Market participants take recent price increases as a indication of higher future asset prices. the expectation increases the demand for the asset, which increases the equilibrium price of the asset. eventually bubble will burst and demand and price will fall to a sustainable equilibrium.

Difference b/w long-run equilibrium with monopolistic competition vs perfect competition

Monopolistic competition: price is greater than MC ATC is not at a minimum for the quantity produced, and the price is slightly higher than under perfect competition.

Causes of shifts in, and movements along the supply and demand curves.

Movement: a change in the market price that increases or decreases the quantity supplied or demanded. Shift: A change in one of the independent variable other than price (i.e. an increase in income).

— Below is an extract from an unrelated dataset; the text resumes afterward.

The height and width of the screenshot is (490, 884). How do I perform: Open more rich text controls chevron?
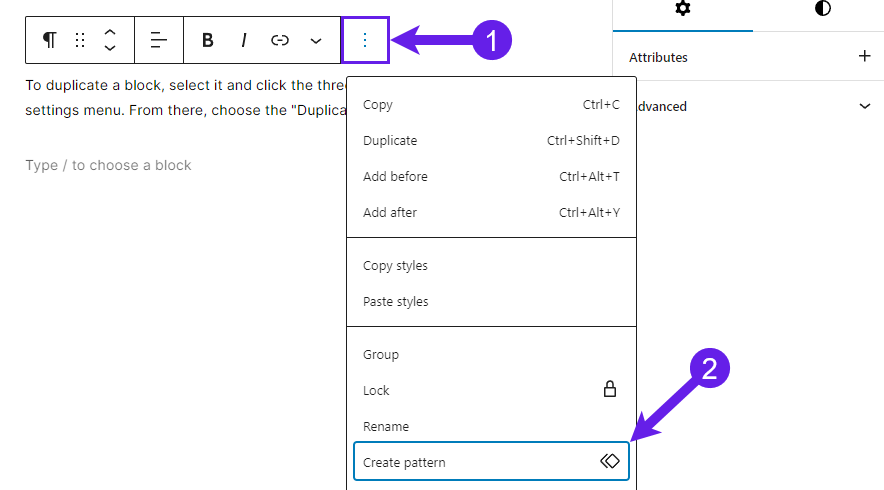(x=316, y=41)
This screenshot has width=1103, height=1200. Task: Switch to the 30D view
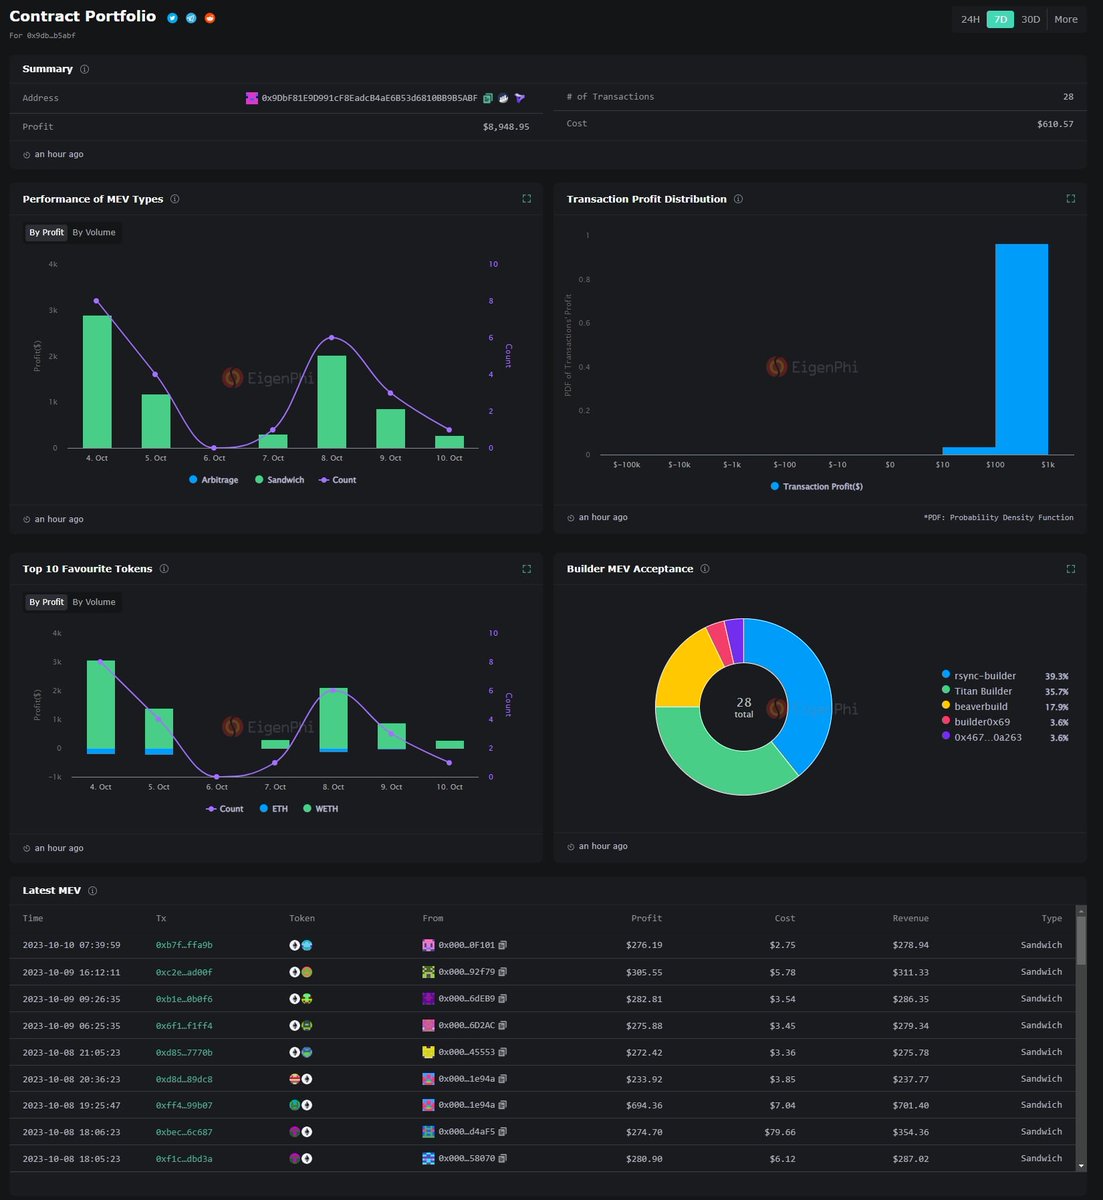point(1029,19)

Herfindahl-Hirschman Index (HHI)

N -Firm Concentration ratio may be insensitive to mergers of two firms with large market shares. The HHI is calculated as the sum of the squares of the market shares of the largest firms in the market.

Nominal GDP vs Real GDP

Nominal: is simply GDP under the expenditures approach; the total value of all goods and services produced by an economy value at current market prices. Because nominal GDP is based on current prices, inflation will increase N GDP, even if output remains constant. Real GDP: Measures the output of the economy using prices from a base year, removing the effect of changes in prices so that inflation doesn't skew GDP. Real GDP growth reflects only increases in total output, not increases in the money value of total output.

Normal goods vs Inferior goods

Normal good - one for which the income effect is positive. Inferior good - one for which the income effect is negative

Collusion vs. Perfect Competition

Oligopoly resulting will be somewhere between the price based on perfect collusion that would maximize total profits to all firms in the market (the monopoly price) and the price that would result from perfect competition and generate zero economic profits in the long run.

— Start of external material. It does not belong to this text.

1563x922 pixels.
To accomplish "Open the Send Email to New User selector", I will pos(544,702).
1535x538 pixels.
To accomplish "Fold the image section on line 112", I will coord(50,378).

Partial equilibrium vs general equilibrium analysis

Partial equilibrium - what is studied in the basic form. we are taking the factors that may influence demand as fixed except for the price. General equilibrium analysis, relationships between the quantity demanded of the good and factors that may influence demand are taken into account (takes into account changes in complimentary goods).

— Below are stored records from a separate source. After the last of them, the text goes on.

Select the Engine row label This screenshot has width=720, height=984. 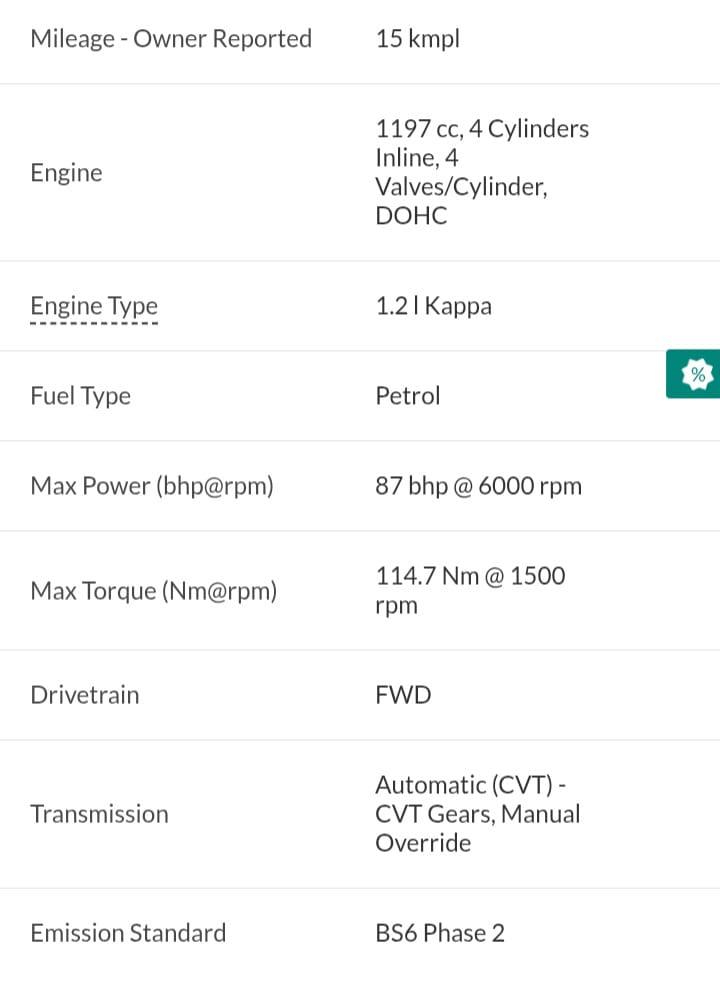pyautogui.click(x=66, y=173)
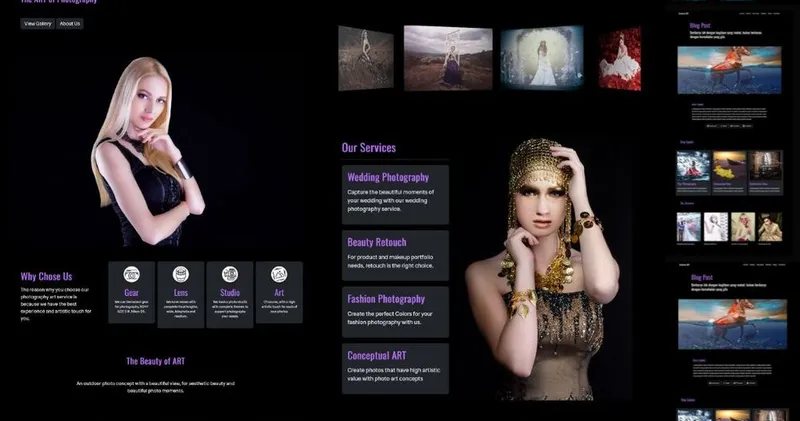Open the gallery photo with red roses dress

pyautogui.click(x=620, y=59)
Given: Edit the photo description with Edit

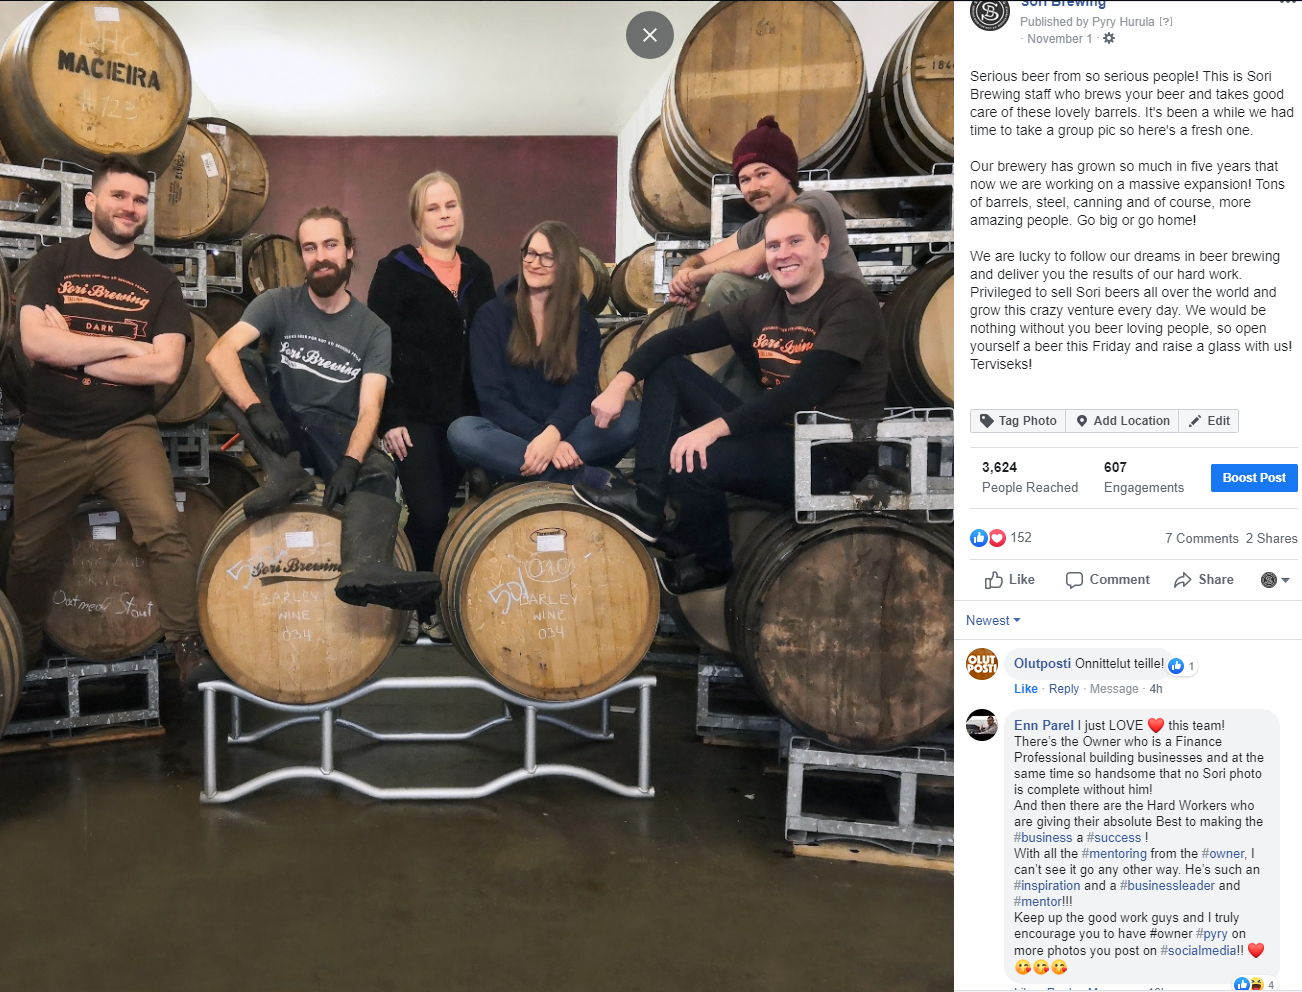Looking at the screenshot, I should 1209,421.
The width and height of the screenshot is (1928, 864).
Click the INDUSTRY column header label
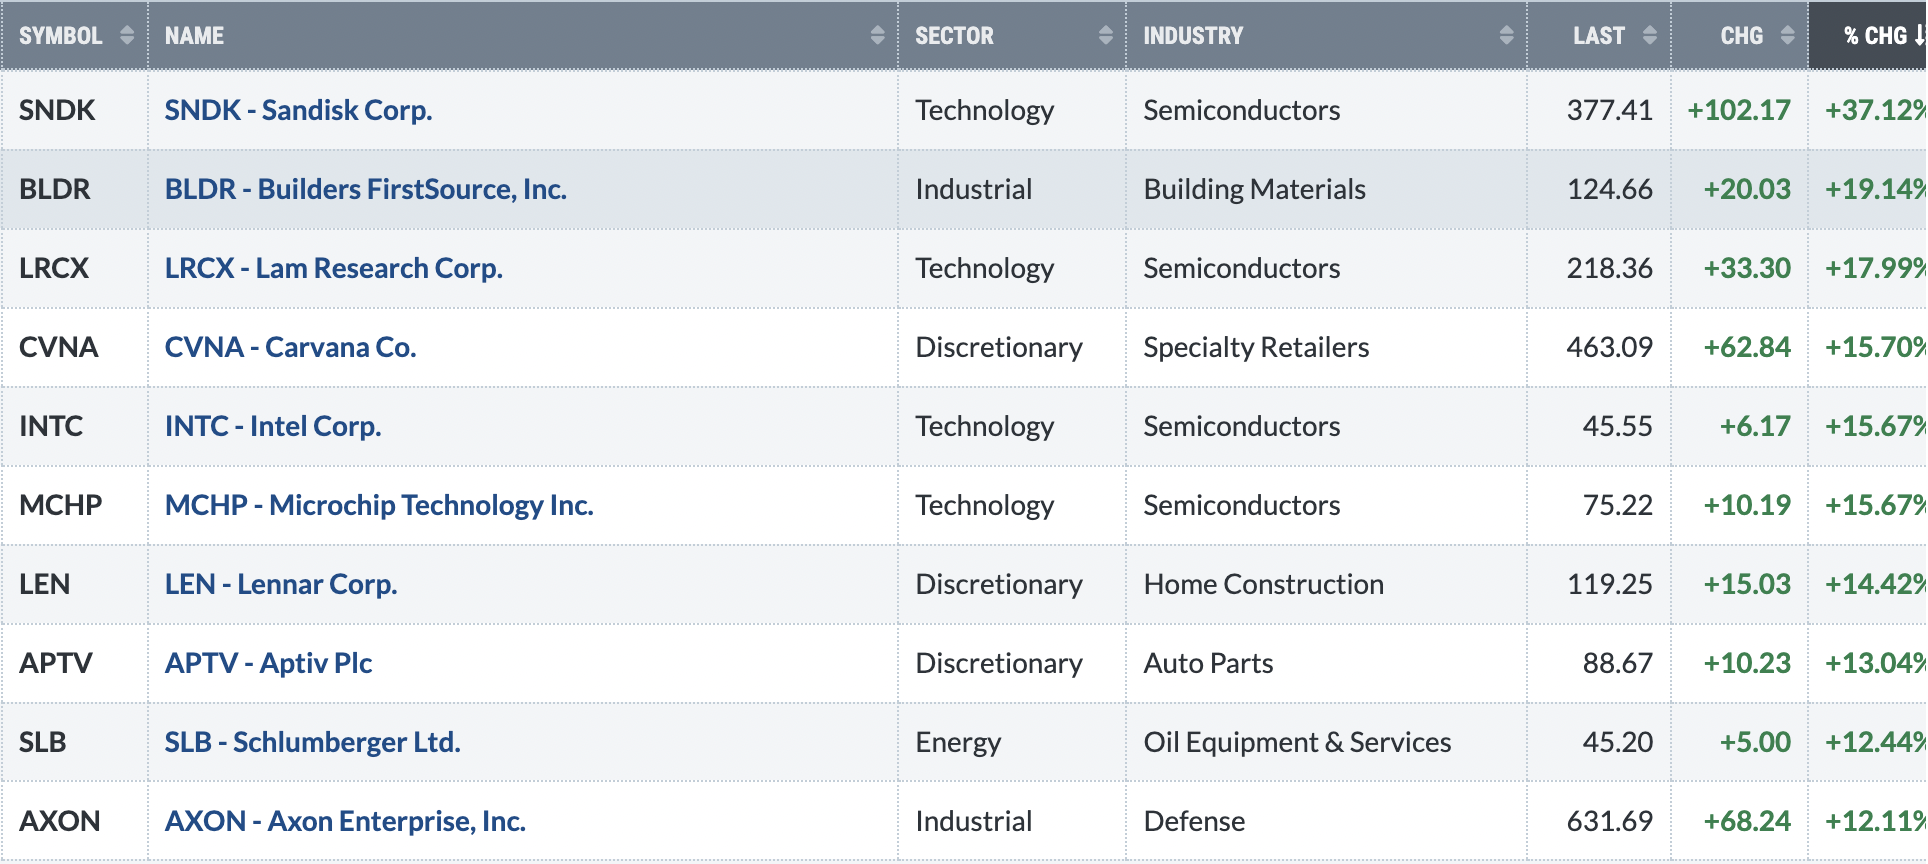pyautogui.click(x=1193, y=36)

Perfect Competition vs Monopoly

Perfect Competition - equilibrium will be at the intersection of the industry supply curve and the market demand curve, because each firm is small relative to the industry and has nothing to gain by attempting to decrease output in an effort to increase price. Consumer and producer surplus is maximized under PC. Monopoly - will maximize profits where MR = MC and charging the price along the demand curve. Monopoly creates deadweight loss relative to perfect competition because monopolies produce a quantity that does not maximize the sum of consumer surplus and producer surplus.

Indifference Curves

Plot the combinations of two goods that provide equal utility to a consumer. Must follow certain criteria: 1) Indifferences curves for two goods slope downward - a bundle with less of good x must have more of good y to have equal utility and lie on the same indifference curve. 2) Indifference curves are convex towards the origin: Convexity results when the magnitude of the slope decreases as we move toward more of good x and less of good y. The slope of an indifference curve at any one point is referred to as the *marginal rate of substitution*, the rate at which the consumer will willingly exchange units of good X for good Y. 3) Indifference curves cannot cross.

Price Discrimination

Practice of charging different consumers different prices for the same product or service. For price discrimination to work, the seller must: 1) face a downward-sloping demand curve 2) have at least two identifiable groups of customers, with different elasticities of demand for the product 3) be able to prevent the customers from paying the lower price from reselling the product to the customers paying the higher price.

Shutdown and Breakeven Under Perfect Competition

Remember under perfect competition, price = MR = AR. Breakeven: The price at which MC = ATC Shutdown: The price at which MC falls below average variable cost. The area where MC is greater than AVC but less that ATC, the firm is losing money, but losing less than it would if it were to shut down. (the revenue is covering part of the fixed costs).

Profit Maximization Under Imperfect Competition

Remember: Firms under imperfect comp face a downward sloping demand curve, and marginal revenue is less than price, as price must be reduced to sell additional units. Profit is maximized when MR = MC, the same quantity for which TR - TC is at its maximum.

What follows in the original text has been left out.